Spring Football Preview: Leaders Wanted In Westwood

WESTWOOD—Though the Westwood-based NFL factory that is the UCLA football team is losing a host of key contributors, life must go on for coach Jim Mora and the Bruins.

Championed for spearheading the resurrection of UCLA football, Jim Mora and Brett Hundley have been inexorably linked since Mora’s arrival in Westwood.

However, that link, at least in the football sense, has been severed as Brett Hundley is expected to be on an NFL practice field come spring.

Jim Mora, on the other hand, will remain in Westwood, where he will face a number of pressing issues regarding the leadership core of his talented squad.

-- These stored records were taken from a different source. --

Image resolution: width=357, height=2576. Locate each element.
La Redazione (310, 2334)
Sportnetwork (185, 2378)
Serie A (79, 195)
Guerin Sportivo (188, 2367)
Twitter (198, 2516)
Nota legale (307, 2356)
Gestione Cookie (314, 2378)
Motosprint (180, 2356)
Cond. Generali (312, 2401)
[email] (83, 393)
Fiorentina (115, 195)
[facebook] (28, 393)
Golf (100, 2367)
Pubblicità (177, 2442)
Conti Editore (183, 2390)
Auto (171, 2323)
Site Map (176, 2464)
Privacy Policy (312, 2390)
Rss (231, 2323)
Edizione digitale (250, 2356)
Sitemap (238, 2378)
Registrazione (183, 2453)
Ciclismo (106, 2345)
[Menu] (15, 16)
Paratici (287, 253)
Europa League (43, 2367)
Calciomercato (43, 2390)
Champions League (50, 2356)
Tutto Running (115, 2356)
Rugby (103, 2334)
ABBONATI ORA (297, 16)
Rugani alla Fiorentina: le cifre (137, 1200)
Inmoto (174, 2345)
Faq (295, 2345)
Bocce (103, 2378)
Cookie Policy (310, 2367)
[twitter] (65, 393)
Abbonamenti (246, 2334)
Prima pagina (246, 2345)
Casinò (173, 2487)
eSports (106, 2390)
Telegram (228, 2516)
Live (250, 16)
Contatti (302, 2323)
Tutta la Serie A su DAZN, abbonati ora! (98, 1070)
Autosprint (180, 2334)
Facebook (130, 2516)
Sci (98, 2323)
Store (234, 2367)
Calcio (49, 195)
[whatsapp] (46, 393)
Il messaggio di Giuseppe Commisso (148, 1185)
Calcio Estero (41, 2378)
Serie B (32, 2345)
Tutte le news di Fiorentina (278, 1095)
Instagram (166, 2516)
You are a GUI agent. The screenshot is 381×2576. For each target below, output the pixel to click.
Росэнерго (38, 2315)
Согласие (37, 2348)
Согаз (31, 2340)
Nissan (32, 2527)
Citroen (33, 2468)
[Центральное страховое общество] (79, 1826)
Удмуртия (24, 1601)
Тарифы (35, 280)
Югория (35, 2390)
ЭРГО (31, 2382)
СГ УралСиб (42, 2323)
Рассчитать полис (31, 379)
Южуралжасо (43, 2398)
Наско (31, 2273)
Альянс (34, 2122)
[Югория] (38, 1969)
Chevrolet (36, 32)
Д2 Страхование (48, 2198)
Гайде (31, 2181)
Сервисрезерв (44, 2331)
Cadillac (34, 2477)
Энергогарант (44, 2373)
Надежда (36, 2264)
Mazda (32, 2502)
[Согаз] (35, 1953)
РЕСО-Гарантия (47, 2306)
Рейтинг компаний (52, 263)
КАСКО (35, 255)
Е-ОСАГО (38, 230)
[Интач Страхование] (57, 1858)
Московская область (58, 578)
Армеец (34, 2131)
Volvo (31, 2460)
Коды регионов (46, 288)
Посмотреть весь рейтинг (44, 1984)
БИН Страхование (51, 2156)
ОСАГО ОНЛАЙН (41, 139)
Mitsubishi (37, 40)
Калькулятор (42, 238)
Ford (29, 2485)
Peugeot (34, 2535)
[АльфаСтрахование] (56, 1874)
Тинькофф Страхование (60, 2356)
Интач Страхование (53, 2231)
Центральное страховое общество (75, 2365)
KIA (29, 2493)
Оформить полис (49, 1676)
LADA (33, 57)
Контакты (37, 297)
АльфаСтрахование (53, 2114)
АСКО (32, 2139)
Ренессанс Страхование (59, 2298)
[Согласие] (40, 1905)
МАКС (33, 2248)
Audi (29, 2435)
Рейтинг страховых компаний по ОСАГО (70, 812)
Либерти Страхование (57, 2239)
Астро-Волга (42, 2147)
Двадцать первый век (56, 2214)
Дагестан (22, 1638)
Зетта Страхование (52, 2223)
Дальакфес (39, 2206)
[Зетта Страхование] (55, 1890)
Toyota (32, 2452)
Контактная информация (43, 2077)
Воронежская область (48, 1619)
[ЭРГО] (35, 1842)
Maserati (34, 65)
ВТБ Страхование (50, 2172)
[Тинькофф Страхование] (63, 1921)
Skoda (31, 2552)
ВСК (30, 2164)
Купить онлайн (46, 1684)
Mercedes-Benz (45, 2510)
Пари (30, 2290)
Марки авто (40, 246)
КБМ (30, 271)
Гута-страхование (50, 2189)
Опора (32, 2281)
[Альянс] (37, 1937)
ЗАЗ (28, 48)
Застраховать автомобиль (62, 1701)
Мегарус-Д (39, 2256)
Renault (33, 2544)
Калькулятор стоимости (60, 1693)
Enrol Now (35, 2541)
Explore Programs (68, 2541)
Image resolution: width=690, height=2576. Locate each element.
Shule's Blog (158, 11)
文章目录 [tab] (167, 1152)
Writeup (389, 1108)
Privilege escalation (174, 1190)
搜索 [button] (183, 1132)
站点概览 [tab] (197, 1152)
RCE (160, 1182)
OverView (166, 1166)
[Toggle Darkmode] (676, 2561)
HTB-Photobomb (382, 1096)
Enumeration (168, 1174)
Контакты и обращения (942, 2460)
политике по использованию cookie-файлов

Though UCLA will return a vast majority of its 2014 starting lineup, the core three players who are leaving: Hundley, Eric Kendricks, and Owa Odighizuwa, formed key cogs of the team’s leadership machine.

All three arrived in Westwood before Mora himself. However, under Mora, these talents grew and blossomed into blue-chip NFL prospects.

Only a handful of players remain from the Rick Neuheisel era. The 2015 season will provide a true litmus test for the cast of athletes that Mora himself has assembled.

Spring football
Myles Jack has been an underclassman sensation. Now he must assume a leadership role for a young UCLA team.

Beyond the vacancy at the quarterback position, leaders on both the offensive and defensive sides of the ball must emerge. The current favorites to start at quarterback for the Bruins are Nueheisel’s son, Jerry, and All-American true-freshmen Josh Rosen.

Many consider Neuheisel the early favorite to take over the position. However, a strong spring from “The Rosen One” could put Mora in a position to make his first true quarterback decision of his career.

On defense, players such as Eddy Vanderdoes, Ishmael Adams, and Myles Jack will have to find a way to continue clicking absent Kendricks, a tackling machine formerly responsible for the team’s defensive calls and alignments.

Jack, in particular, will be expected to make a maturity leap in his third collegiate season. A sensation since his first season in UCLA, Jack, considered by many a lock for NFL stardom, must show that he is more than a playmaker.

Now an upperclassman himself, the linebacker, who seized a starting job as a 17-year-old, must develop into the face of a defense. Spring practice will provide coaches the first opportunity to see if the ultra-talented Jack is ready to take that step.

Of course, spring won’t tell us all there is to know about the future of football in Westwood. The dog days of summer, and then, of course, the season itself, will be the true test of the longevity of the product put together by Jim Mora and company.